Di sela-sela jalanan pagi yang mulai padat dan macet, aku mengendarai motor bebek ini, ya sebenarnya motonya milik Su Chan sih, tapi ya itu, karena aku yang nyetir jadi anggap saja aku yang punya, 🤭
Merangsek waktu, membelah jalanan yang basah, tergesa dan berpeluh asin, satu catatan awal yang kemudian mengingatkanku akan satu sosok SAHABAT yang sudahh rela ku rempongin untuk hal ini, so thank you so much buat my sohib Su Chan yang sudah mau berpacu waktu dan mengantarkanku hingga sampai waktu boarding tiba.
Aku takkan lupa, saat hujan menguyur kita, dan untungnya sebelum betul-betul mandi hujan, kau menawarkan mantel itu, sungguh jika tak ada itu, aku tak tau, akan jadi apa perjalananku. Saat hujan from JOGJA to DENPASAR_25 Maret 2018. Mengejar pesawat dengan napas pas-pasan plus keringat bercampur air hujan. Asin dan super basah😔.

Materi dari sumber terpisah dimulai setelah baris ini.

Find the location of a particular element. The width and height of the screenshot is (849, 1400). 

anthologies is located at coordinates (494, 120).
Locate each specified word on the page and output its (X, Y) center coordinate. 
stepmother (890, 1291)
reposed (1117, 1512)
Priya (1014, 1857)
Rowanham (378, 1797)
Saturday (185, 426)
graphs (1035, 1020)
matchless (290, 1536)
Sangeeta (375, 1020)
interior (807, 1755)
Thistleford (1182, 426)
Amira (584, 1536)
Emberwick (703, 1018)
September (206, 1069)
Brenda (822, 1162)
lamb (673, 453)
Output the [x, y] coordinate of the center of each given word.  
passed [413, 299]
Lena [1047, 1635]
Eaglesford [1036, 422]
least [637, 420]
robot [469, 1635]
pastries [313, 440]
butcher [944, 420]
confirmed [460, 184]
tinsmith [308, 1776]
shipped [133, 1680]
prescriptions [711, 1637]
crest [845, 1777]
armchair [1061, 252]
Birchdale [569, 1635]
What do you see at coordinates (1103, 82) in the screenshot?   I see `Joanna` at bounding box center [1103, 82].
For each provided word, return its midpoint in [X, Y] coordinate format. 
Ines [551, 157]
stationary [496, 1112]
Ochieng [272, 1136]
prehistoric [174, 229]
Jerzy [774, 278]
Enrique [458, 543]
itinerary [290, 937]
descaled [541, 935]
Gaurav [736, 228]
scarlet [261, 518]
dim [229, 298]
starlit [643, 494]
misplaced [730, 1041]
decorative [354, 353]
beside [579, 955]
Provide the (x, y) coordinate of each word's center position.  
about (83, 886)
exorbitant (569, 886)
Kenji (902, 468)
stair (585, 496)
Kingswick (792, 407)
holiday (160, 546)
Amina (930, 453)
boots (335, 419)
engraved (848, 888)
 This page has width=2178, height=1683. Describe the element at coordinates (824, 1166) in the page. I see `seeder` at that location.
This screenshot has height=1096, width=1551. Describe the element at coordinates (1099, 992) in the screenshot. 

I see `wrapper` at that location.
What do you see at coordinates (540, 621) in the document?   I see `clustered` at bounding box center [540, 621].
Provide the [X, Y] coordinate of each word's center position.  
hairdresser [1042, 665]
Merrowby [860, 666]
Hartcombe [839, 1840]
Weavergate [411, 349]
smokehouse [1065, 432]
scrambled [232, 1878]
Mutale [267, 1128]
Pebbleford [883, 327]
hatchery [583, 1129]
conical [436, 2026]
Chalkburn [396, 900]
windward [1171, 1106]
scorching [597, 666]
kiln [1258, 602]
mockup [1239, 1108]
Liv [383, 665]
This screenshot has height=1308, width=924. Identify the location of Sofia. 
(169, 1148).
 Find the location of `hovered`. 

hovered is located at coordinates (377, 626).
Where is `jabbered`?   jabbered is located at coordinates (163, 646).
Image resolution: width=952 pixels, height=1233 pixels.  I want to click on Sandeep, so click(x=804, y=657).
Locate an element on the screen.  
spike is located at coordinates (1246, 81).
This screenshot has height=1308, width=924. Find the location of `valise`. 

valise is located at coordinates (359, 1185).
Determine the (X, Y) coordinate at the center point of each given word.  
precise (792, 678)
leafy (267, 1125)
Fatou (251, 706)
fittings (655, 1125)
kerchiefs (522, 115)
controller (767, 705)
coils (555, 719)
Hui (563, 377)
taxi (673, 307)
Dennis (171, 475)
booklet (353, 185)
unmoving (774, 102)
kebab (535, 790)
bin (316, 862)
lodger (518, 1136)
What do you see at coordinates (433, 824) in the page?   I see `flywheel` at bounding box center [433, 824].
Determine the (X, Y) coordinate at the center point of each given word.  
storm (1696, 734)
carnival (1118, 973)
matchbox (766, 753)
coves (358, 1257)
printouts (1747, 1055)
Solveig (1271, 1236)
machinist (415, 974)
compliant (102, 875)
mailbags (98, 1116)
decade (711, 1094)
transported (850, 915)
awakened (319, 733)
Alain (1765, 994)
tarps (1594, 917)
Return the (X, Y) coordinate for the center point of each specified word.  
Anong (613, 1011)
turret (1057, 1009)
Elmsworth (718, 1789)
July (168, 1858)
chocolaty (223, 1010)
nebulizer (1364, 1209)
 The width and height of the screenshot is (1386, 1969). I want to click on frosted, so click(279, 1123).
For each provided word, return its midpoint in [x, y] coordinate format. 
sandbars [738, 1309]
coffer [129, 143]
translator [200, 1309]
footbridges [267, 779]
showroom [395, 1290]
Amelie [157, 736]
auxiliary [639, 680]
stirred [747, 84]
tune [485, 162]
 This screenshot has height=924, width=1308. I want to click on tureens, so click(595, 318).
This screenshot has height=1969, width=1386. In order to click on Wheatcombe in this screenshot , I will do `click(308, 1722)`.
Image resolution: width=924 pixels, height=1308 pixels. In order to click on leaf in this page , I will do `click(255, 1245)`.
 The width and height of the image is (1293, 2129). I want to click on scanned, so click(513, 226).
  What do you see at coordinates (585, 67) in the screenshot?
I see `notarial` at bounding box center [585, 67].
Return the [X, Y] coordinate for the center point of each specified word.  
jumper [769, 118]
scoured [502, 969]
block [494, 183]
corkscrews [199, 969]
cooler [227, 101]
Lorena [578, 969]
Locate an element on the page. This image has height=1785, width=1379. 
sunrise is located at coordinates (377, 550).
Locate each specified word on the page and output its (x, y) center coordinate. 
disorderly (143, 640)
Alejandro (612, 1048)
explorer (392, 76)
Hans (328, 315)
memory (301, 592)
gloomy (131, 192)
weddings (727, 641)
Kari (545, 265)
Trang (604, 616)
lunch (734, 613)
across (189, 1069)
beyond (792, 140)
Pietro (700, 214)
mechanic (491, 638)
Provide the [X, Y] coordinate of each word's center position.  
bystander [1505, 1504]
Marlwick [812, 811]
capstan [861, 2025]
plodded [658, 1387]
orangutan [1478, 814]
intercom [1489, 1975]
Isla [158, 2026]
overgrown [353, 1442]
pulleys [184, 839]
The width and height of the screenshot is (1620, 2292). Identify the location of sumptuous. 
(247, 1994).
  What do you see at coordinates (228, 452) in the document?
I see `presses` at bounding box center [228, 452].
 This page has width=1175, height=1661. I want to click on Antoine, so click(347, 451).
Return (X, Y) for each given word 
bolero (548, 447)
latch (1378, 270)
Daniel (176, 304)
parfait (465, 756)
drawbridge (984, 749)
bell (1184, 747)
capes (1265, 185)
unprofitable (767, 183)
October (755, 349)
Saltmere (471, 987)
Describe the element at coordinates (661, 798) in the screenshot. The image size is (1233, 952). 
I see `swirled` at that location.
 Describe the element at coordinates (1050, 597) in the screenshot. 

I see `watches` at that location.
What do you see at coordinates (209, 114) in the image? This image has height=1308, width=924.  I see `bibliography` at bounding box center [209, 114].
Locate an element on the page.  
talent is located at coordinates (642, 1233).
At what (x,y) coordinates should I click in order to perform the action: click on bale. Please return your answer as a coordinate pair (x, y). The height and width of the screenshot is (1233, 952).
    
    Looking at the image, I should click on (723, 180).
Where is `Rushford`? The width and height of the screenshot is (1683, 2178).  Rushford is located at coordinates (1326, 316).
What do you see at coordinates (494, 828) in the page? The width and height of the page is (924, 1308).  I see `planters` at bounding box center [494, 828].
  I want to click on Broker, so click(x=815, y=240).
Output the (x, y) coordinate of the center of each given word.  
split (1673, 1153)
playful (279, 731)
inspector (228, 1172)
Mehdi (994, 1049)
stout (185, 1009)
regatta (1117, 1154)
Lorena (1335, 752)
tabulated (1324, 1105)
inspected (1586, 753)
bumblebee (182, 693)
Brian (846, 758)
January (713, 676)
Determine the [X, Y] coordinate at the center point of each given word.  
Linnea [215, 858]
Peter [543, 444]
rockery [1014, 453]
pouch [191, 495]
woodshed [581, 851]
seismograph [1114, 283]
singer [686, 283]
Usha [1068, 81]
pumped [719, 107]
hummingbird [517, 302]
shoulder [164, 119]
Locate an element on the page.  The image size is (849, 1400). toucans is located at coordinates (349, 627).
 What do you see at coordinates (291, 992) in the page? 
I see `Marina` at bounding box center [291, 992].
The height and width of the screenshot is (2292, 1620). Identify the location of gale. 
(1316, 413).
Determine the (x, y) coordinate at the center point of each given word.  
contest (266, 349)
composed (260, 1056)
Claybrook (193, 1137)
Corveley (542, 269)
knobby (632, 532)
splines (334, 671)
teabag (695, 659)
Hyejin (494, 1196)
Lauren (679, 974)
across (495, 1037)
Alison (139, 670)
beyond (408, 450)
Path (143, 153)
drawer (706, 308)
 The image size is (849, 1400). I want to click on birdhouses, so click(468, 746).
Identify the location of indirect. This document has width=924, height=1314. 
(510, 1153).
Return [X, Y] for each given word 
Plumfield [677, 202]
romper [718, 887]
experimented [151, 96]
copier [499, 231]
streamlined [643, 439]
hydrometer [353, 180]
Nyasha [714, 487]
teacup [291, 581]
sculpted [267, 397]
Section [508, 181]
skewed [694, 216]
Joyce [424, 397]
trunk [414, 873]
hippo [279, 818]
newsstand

Entahlah... Rasanya bercampur aduk dan yang pasti, sampai landing di Denpasar, aku sudah mulai masuk angin. Mual, pusing dan berasa muntah. Yang parahnya lagi, harus memilih bagasi, menunggu para kakak yang boarding dari Lombok, serta menunggu pak driver yang akan menjemput. Dan juga, tentu saja sedih, karena jaket kelasku malah tertinggal di Waiting Room Bandar Udara Yogyakarta☹️.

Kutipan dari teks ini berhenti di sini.